Ghana's early years were full of energy and excitement; many parts of newly independent Africa were far richer and better developed than the countries that would later become Asia's tigers. In the late 1950s, Ghana's per capita gdp was equivalent to South Korea's; today it is around $550 compared with South Korea's $16,000. Nigerians still lament that they once had a massive palm oil industry but that Asian countries such as Malaysia, which were better run and less corrupt, have long overtaken them.
Nkrumah embarked on an ambitious program, building schools, houses, roads, a new port, factories. Ghana, its new leader argued, must be weaned off trade and investment from Britain and the other colonial powers. The construction industry boomed. Kwame got a job with the state housing corporation, building barracks for the army. "People were happy, more people were learning trades, schools were opening all over the place, we were feeling fine." In 1961, he and Theresa had Suzzy, the first of four girls. Kwame began spending long periods away from home, working on houses for those displaced by the massive Volta dam hydroelectric project, another of Nkrumah's grand schemes. "Life was still difficult," he remembers. "But you were working and getting some money."

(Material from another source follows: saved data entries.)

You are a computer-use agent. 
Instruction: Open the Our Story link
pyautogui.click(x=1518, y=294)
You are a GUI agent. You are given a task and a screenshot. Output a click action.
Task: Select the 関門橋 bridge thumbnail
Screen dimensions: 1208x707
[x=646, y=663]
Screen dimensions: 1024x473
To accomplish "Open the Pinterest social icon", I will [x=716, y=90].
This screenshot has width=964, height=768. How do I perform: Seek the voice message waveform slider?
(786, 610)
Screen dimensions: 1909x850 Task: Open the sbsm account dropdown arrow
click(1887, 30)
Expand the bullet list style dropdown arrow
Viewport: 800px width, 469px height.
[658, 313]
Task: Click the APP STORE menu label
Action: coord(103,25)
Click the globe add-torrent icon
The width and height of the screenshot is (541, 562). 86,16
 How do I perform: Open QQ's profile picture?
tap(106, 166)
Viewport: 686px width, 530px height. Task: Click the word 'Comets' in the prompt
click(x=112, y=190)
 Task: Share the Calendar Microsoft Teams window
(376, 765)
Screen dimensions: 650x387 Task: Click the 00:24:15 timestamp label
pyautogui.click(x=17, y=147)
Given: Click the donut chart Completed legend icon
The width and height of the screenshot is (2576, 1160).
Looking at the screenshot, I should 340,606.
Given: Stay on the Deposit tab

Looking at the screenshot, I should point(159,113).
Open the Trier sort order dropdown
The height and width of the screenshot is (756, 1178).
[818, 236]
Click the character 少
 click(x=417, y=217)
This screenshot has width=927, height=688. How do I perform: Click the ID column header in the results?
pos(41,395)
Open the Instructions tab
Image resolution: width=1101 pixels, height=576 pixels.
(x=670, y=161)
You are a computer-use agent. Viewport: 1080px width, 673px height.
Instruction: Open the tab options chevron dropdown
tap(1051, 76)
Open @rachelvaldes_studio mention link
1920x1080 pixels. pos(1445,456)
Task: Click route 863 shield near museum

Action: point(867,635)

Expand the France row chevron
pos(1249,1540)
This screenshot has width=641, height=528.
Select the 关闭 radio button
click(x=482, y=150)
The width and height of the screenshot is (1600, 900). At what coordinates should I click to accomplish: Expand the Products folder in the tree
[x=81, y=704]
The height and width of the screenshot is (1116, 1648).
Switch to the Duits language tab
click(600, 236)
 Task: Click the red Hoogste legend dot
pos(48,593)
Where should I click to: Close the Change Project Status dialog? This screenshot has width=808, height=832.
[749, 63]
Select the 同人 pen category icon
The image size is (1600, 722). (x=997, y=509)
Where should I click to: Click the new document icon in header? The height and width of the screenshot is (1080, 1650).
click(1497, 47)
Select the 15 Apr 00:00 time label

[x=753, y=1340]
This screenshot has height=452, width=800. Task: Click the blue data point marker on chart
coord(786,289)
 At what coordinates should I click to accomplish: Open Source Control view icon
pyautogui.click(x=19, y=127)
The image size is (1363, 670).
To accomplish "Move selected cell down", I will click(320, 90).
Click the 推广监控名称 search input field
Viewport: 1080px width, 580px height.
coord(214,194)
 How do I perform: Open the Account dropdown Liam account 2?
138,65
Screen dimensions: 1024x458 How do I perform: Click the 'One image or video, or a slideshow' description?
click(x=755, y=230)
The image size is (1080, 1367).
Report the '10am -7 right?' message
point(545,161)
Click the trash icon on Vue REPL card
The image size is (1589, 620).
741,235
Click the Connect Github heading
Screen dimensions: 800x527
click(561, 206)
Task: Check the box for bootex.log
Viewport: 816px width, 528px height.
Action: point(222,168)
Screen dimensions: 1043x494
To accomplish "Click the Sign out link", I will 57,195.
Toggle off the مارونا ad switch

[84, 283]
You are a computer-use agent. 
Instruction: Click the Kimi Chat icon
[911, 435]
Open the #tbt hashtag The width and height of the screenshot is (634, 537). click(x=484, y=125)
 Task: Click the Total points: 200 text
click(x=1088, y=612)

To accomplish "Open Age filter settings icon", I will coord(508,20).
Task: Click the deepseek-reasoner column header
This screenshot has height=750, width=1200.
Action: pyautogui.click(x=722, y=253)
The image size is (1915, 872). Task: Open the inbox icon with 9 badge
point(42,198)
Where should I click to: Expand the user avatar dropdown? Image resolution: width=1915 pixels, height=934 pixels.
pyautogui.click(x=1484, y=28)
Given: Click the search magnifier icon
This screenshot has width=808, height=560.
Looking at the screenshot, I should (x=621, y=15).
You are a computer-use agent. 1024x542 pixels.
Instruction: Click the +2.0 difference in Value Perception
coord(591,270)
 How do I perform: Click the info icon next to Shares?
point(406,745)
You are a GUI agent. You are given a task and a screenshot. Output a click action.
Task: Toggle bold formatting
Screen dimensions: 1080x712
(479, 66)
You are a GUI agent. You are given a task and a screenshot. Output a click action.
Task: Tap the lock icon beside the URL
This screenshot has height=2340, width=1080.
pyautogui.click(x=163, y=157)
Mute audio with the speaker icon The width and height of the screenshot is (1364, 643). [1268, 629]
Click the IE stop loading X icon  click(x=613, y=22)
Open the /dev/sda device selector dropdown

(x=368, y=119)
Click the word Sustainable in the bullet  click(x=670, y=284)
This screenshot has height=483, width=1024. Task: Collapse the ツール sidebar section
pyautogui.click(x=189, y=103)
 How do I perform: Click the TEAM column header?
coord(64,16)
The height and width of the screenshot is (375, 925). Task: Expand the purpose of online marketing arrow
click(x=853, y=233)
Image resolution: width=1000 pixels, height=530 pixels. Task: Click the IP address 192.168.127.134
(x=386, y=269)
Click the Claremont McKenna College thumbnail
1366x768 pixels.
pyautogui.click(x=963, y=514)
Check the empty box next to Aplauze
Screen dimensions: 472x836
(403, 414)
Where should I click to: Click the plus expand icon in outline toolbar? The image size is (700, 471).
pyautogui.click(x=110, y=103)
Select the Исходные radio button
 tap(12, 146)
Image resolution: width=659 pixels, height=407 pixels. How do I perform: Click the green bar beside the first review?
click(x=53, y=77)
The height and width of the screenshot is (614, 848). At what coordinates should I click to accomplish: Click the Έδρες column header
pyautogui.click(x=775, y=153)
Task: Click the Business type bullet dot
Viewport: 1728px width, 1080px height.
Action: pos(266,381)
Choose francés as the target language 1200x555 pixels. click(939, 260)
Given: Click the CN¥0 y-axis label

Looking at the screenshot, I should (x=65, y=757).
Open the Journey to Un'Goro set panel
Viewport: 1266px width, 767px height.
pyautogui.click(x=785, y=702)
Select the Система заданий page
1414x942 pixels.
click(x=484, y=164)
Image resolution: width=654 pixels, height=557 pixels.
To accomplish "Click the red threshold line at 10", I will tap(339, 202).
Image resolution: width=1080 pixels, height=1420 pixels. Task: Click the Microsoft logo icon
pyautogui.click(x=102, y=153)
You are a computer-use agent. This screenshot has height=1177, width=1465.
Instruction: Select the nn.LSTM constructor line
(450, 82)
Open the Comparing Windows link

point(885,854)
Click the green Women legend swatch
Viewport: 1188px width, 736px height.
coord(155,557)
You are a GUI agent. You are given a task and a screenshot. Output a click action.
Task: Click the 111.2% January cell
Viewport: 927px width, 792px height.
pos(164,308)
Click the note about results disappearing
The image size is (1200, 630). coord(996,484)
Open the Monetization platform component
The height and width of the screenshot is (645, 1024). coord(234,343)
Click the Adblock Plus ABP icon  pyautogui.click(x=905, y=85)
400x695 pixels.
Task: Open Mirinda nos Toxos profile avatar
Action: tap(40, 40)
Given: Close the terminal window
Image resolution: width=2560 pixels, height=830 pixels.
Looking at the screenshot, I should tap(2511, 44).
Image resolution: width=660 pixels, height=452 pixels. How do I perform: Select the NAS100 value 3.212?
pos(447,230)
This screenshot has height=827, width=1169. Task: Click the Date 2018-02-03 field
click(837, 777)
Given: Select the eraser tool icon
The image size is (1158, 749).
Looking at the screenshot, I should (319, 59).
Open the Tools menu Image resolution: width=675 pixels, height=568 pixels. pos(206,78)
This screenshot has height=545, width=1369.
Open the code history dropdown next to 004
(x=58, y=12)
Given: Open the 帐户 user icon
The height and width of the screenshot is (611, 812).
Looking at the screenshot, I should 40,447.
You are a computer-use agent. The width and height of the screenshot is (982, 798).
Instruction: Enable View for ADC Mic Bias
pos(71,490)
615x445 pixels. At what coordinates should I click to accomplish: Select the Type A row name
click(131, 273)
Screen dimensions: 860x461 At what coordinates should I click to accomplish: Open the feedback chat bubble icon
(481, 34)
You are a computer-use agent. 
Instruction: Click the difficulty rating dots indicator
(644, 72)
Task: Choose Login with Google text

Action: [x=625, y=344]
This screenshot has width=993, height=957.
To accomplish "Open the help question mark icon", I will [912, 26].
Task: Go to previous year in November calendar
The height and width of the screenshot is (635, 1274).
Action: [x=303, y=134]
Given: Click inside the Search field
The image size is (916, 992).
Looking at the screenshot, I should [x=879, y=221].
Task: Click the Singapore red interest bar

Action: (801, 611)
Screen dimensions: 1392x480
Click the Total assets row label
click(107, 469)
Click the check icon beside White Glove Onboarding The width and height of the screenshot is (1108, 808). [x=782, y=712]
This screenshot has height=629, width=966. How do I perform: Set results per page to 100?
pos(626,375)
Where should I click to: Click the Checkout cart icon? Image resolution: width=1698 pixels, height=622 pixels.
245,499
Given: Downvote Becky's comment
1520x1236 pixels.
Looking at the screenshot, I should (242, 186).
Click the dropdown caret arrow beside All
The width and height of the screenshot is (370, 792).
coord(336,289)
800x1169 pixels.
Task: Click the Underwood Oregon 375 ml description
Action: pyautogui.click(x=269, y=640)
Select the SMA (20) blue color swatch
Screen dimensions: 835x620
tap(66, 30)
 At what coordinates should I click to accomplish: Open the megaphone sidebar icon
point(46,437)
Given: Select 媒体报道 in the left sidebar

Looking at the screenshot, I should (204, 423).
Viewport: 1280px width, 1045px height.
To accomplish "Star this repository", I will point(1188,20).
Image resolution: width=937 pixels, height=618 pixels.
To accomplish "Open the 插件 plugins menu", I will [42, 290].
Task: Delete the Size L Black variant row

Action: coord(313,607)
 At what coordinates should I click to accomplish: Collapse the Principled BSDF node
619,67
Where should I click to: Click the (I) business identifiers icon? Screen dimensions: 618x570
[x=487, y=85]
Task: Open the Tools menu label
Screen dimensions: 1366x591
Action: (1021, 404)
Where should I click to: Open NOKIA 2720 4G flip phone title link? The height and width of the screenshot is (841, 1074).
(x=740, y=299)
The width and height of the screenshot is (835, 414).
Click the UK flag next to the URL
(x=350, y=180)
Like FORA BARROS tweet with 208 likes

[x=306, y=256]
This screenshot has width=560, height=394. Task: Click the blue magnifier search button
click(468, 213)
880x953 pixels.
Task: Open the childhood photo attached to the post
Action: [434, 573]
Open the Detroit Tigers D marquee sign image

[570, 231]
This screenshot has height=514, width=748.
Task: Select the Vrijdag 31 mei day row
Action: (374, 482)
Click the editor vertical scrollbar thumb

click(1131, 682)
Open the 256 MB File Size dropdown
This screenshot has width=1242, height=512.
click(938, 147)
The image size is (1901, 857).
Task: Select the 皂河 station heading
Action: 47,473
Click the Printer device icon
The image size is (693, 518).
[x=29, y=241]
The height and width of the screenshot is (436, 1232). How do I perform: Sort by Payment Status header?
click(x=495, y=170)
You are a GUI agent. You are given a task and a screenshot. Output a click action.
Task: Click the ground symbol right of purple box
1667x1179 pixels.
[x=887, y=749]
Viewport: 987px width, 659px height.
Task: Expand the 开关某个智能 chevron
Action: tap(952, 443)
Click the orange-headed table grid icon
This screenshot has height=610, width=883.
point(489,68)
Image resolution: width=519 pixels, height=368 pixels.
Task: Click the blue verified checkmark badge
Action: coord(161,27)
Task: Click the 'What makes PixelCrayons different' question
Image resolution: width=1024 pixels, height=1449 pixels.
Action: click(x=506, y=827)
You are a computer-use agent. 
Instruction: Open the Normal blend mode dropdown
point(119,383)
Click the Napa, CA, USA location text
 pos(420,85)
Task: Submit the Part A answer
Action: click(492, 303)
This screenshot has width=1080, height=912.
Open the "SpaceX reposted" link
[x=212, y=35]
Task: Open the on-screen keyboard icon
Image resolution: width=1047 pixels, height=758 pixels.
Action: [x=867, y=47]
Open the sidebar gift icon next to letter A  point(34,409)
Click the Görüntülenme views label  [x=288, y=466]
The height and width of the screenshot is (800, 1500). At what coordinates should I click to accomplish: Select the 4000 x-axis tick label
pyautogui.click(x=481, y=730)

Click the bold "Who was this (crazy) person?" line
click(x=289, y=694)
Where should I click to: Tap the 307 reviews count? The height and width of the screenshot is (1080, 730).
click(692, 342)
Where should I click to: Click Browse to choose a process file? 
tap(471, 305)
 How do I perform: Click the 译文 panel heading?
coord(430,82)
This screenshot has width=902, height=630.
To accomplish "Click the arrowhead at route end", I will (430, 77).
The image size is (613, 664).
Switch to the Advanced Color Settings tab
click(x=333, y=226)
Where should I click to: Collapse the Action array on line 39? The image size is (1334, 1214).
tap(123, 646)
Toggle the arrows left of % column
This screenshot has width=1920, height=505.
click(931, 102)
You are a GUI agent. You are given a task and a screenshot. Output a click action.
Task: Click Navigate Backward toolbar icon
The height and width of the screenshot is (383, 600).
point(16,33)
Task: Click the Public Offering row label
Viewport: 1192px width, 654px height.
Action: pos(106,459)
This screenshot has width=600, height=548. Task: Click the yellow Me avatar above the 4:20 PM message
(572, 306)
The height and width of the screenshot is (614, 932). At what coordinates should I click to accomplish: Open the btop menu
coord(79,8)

But Nkrumah's policies came at a high price. Industrialization cost millions and the government neglected cocoa, Ghana's traditional export crop, which brought in most of the foreign exchange. As Ghana's economy began to fall apart, Nkrumah seemed more interested in pan-Africanism than the minutiae of government. He became isolated, paranoid and dictatorial. In 1964, in a move that would be repeated by other African leaders in the decades to come, Nkrumah declared Ghana a one-party state and himself leader for life. The early optimism was gone, replaced by a deep sense of disappointment and lost opportunity. "There were a lot of problems," Kwame says. "People were getting hungry. Nkrumah was looking to the East for help. He kept paying everyone's salaries, but things were not working how he planned." In early 1966, with the President on a visit to China, soldiers seized power. "We all waited to see if the military could do a better job than the politicians," says Kwame.